Standing on the hangar deck of the World War II aircraft carrier Yorktown, officials with the Patriots Point Naval and Maritime Museum announced plans Wednesday for a $100 million Medal of Honor Museum honoring the recipients of the nation’s highest award for valor.
The museum on high ground on Charleston Harbor would replace a smaller one aboard the carrier and make Patriots Point a national destination, said Ray Chandler, the chairman of the Patriots Point Development Authority.
The authority has signed a letter of understanding with the Congressional Medal of Honor Society to build a museum “honoring the highest heroes of this country,” he said.
No money from Patriots Point will be used. Instead, a national foundation will be created to lease the property, raise funds and build the museum. There’s no specific timetable for completion, said Patriots Point spokeswoman Ashley Smith.

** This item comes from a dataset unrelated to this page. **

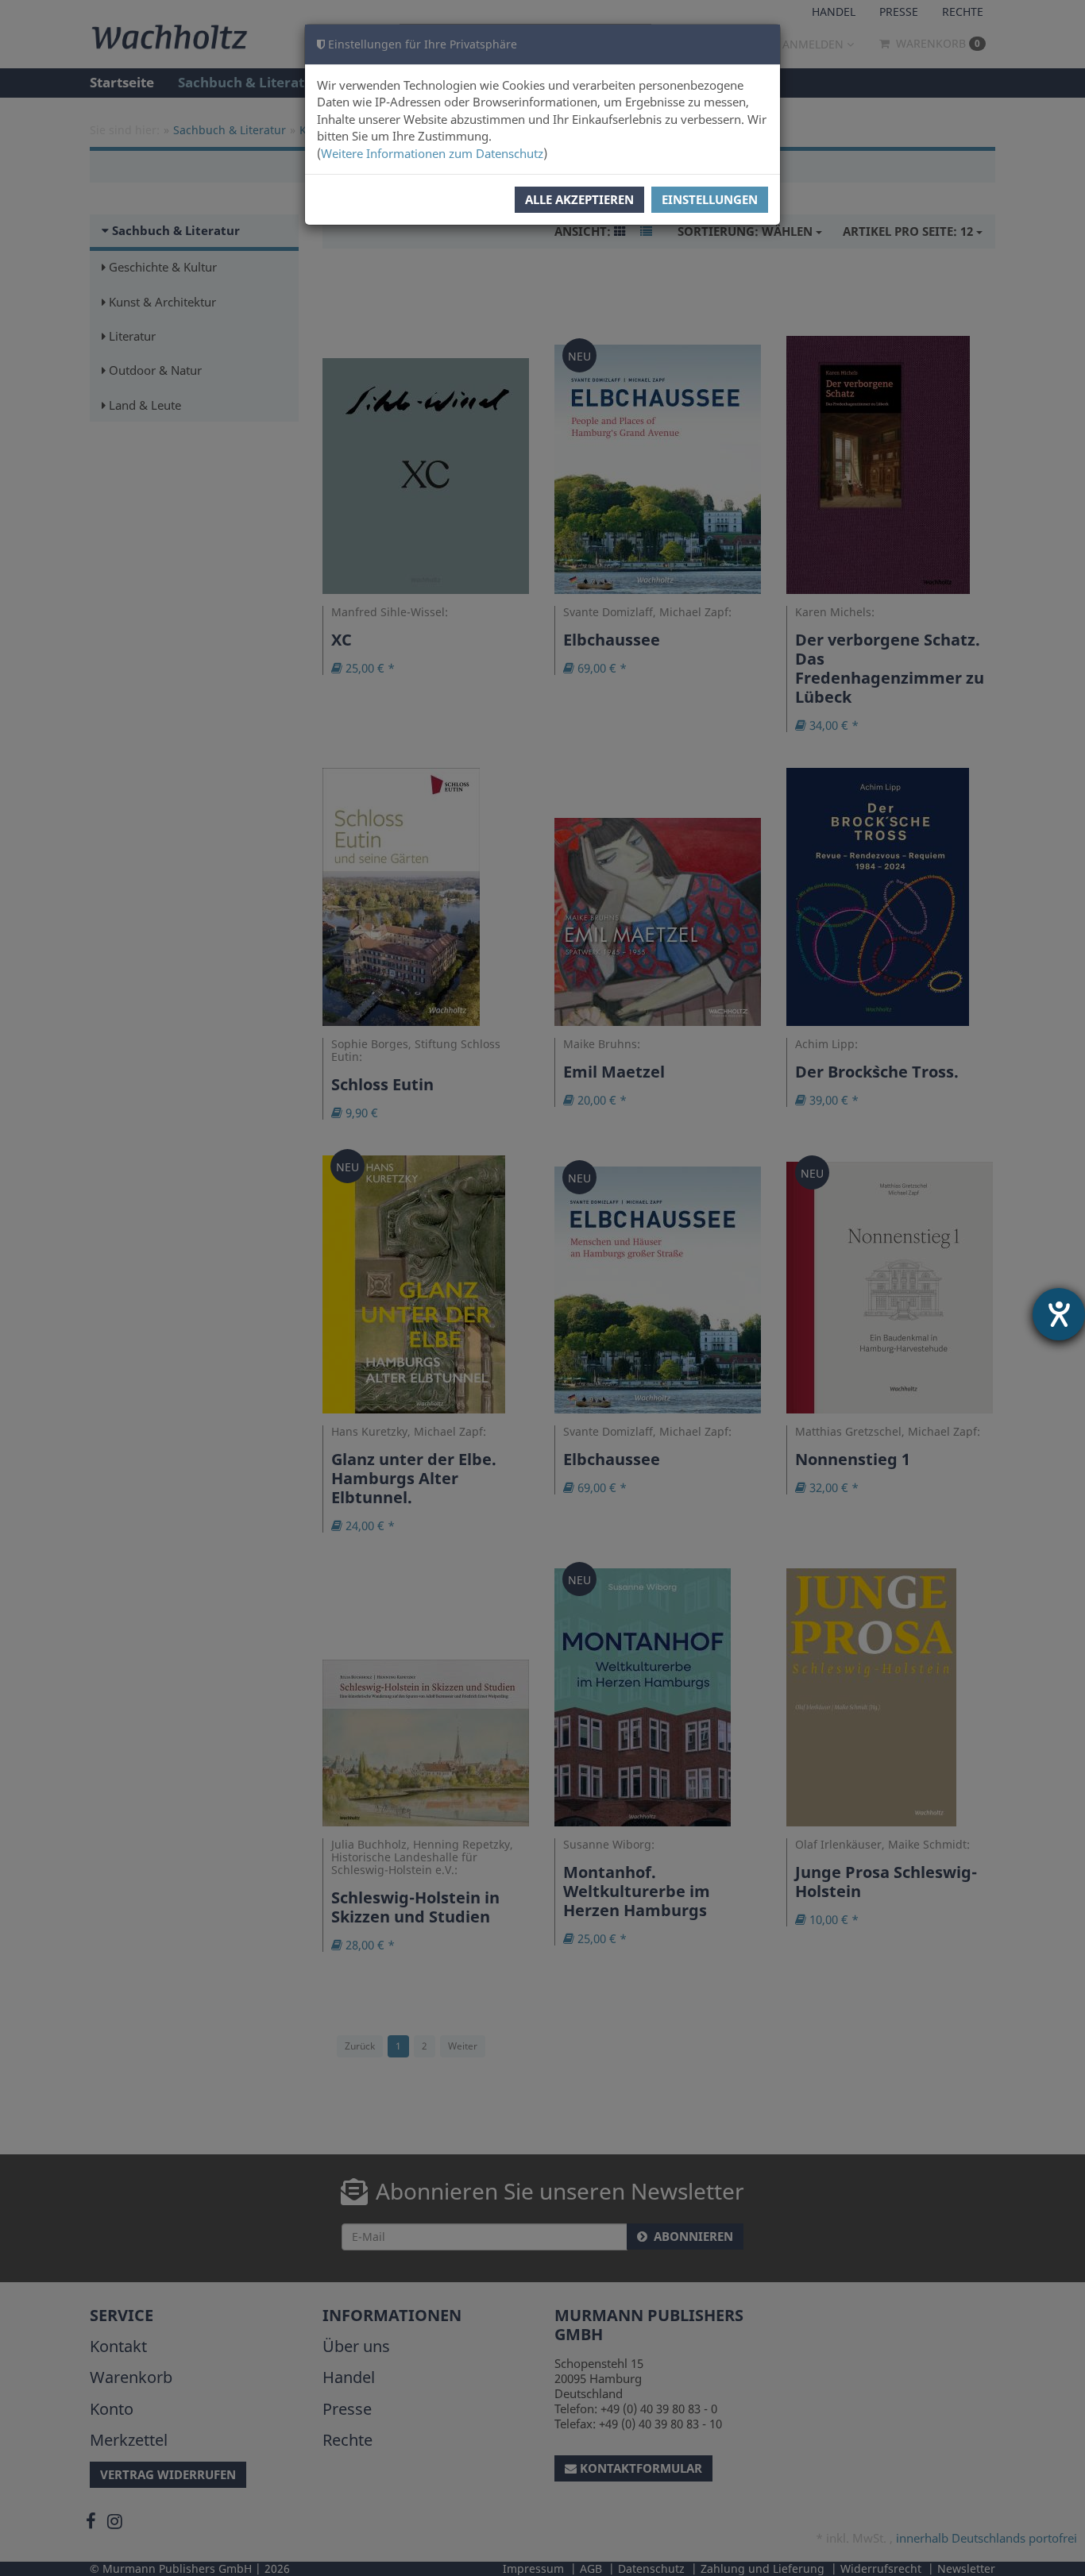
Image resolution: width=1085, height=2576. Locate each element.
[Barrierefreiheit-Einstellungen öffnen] (1059, 1314)
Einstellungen (710, 199)
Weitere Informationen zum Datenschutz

But retired Maj. Gen. James Livingston, a South Carolina recipient of the medal, wants to move quickly.
“This is the final opportunity to establish a lasting legacy for the Medal of Honor while we still have recipients alive from World War II, Korea, Vietnam and the War on Terror,” he said.
Livingston, who is on the organizing committee for the foundation, said of the 3,456 recipients of the honor, only 81 are still living. Their average age is 73.
He said it is fitting for Charleston to be the location for the new museum. The Medal of Honor was established during the Civil War, which began with the bombardment of Fort Sumter on Charleston Harbor.
A master plan for the museum released Wednesday envisions, among other attractions, a uniform collection, a large format theater with multiple video screens where visitors can learn about sacrifices for freedom, a Great Hall honoring the medal recipients and an interactive media gallery where visitors can hear each recipient’s story.
Eventually, a hotel with a conference center is planned for the site.
Five years ago, a smaller $1.5 million Medal of Honor Museum was opened aboard the Yorktown.
In it, visitors can see a multimedia exhibit on the meaning of freedom, see the medal itself and then enter the so-called Tunnel of Combat. As visitors pass, they trip sensors that trigger sounds on screens on either side, providing a sense of the chaos of battle.
Chandler also said Patriots Point is now prepared to return to South Carolina lawmakers with a plan for repaying $9 million it borrowed earlier for repairs to the World War II destroyer Laffey, which was returned to its berth at the museum earlier this year.
Chandler said two major studies will be completed next year outlining the long-term restoration and maintenance needs for the Yorktown. In the meantime, he said, Patriots Point has committed $2 million over the next five years to upgrade the museum displays on the carrier.